The main sources of structured item information that can be used with AutoBuild are the following:
Item names and types
Item brand information
The following figure provides an example of each of the above types of structured item information from a sample data file:
Given the structure of the information in the preceding example, AutoBuild can generate a data lens similar to the following:
The source of structured item information could be any of the following:
Existing electronic product catalog information
Item master information
Product information management (PIM) structures
Category management or product marketing worksheets
Existing eCommerce site information
Structured examples used to define your current product categories
AutoBuild can use as much or as little structured information as you have available. If you only have a list of categories, AutoBuild creates a base data lens that contains a set of conforming Item Definitions from the provided categories. If you have attribute names associated with the categories, then AutoBuild can add attributes to the Lens Item Definitions. If you have attribute values associated with the attributes, then AutoBuild can create phrase and terminology (term) rules to recognize the attribute information and automatically associate the phrases with the correct attributes in the Item Definitions. AutoBuild makes the best use of any structured product information you provide.

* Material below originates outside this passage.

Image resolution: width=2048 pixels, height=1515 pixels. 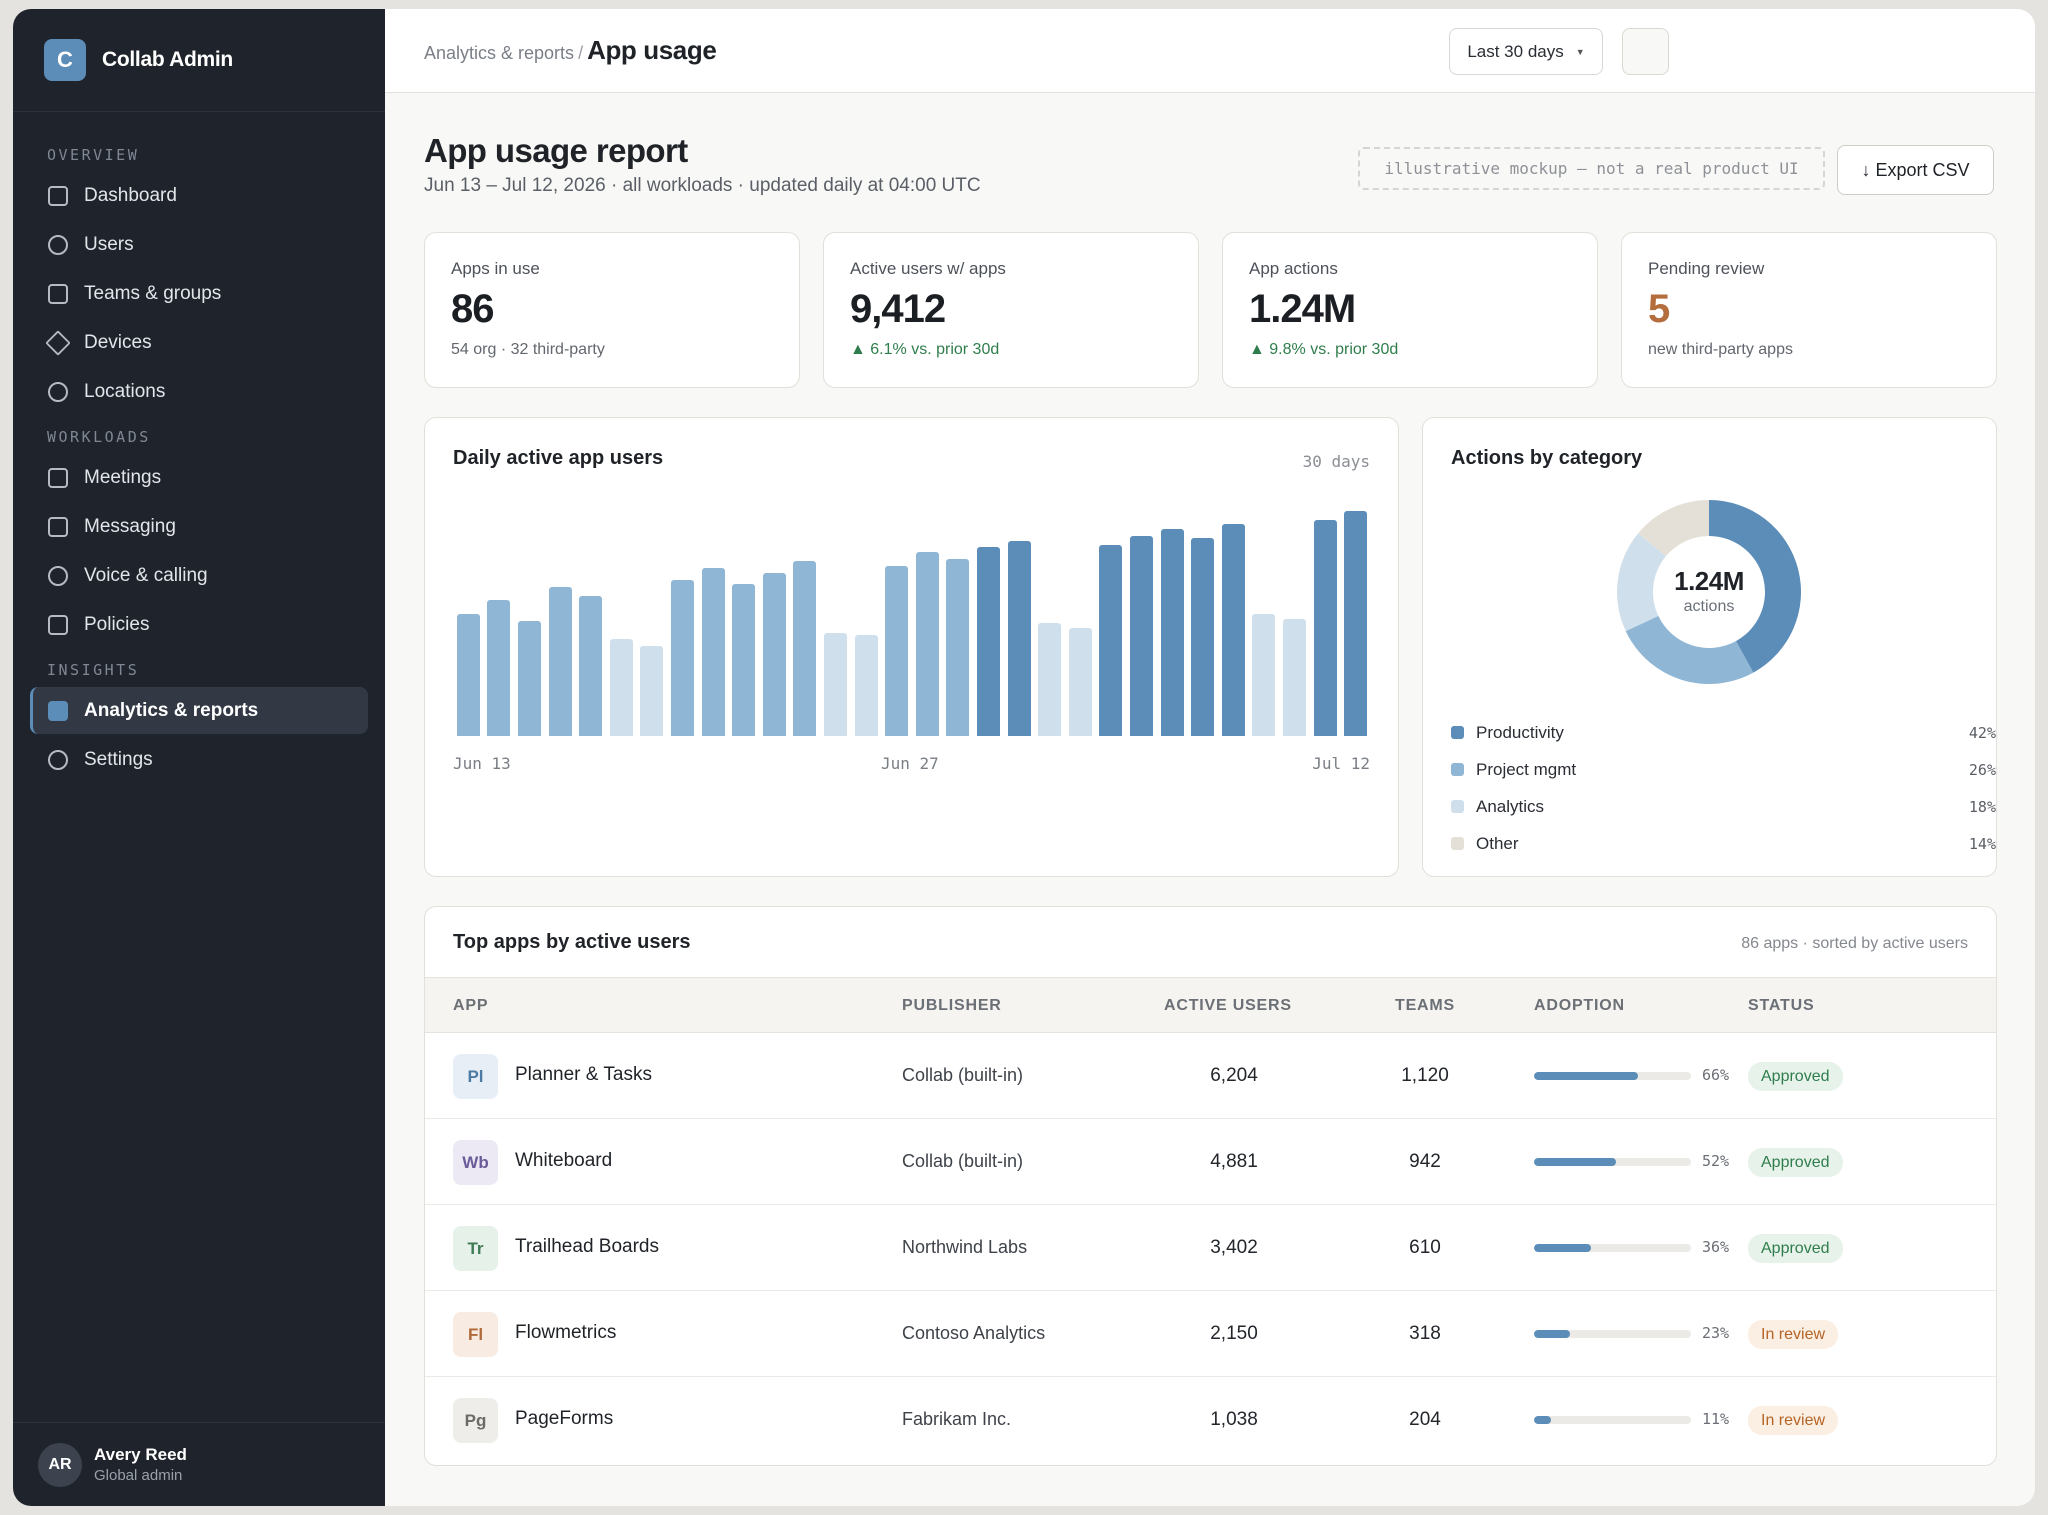 What do you see at coordinates (587, 1246) in the screenshot?
I see `app-name: Trailhead Boards` at bounding box center [587, 1246].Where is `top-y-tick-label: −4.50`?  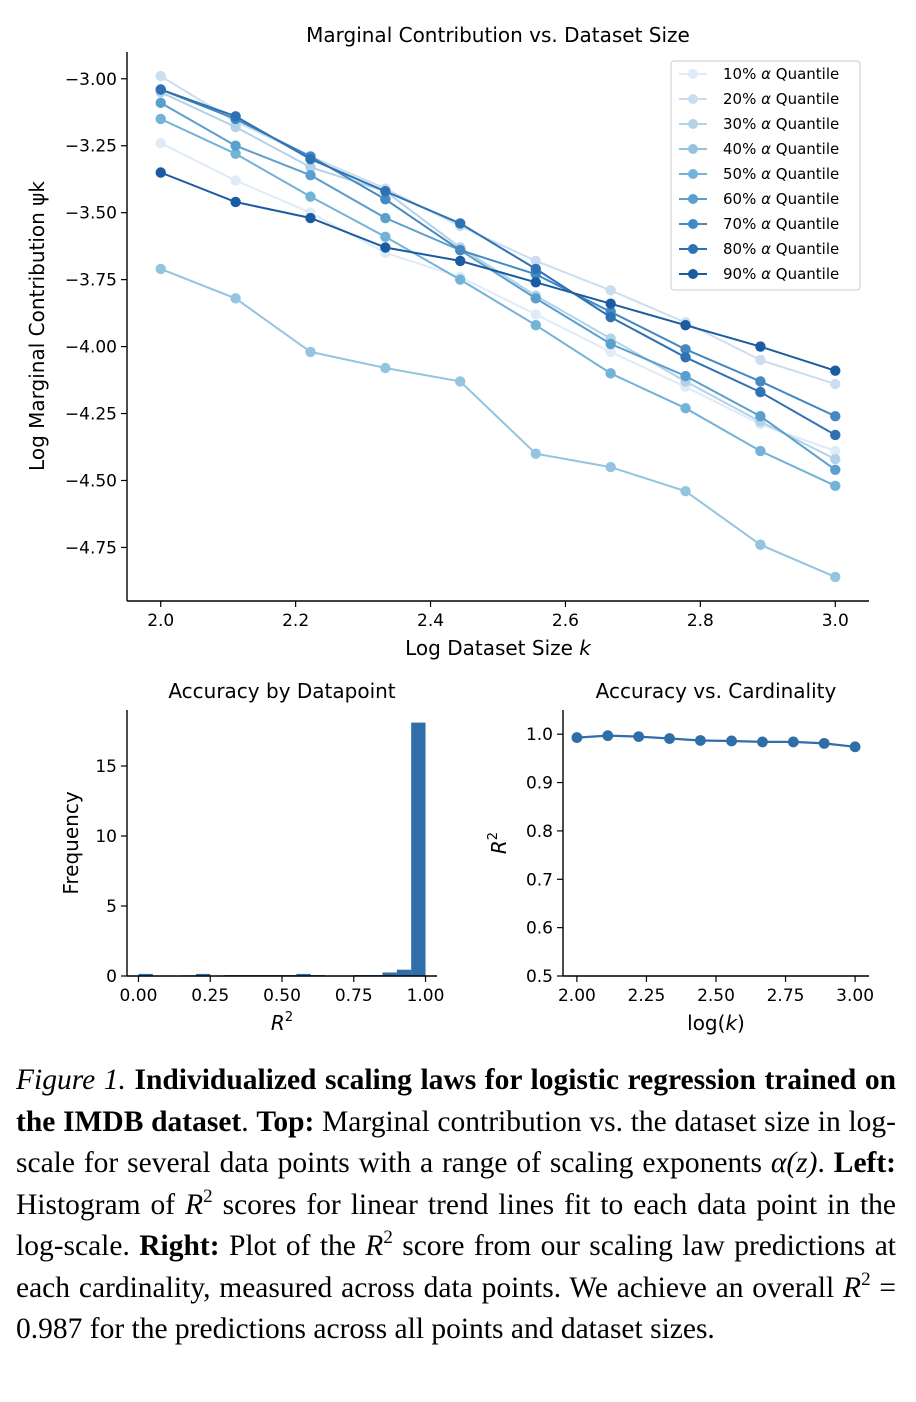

AutoBuild works best when you provide a few example structured items per category. These example items should represent the product categories and attributes you want to capture in your enterprise data.
Product information exports can vary greatly between systems and database schemas. As a result, AutoBuild is designed to support a wide variety of product information export formats.
Multiple column category names (each category column represents one level in a classification hierarchy).
Multiple column category code/name pairs with the category columns grouped in pairs. The first column in the pair is a category code and the second column in the pair is a category name; each column pair represents one level in a classification hierarchy.
Single column category names (single level classification hierarchy).
Single column category names that are character separated (multiple level classification hierarchy with a character string separating each category name).
Single column UNSPSC Category Codes.
Attribute names listed in the same row with the category information.
Attribute name/value pairs listed in same row with the category information. A third column can be used to identify a valueset so that only the values present in the meta data worksheet are used.
Attribute name/value/unit of measure (UOM) triplets listed in same row with the category information.
Attributes in the same file as the category information; attribute names listed as the column headers.
Attributes in a separate file from the category information; attribute names listed as the column headers.
Multiple categories in a single worksheet with each category grouped as a distinct set of rows separated by a blank line from another category group. Attributes are in same file as the category information, attribute names listed as column headers.
Category and attribute information can repeat across multiple rows within the same worksheet. In addition, category and attribute information can be listed across multiple worksheets in a workbook.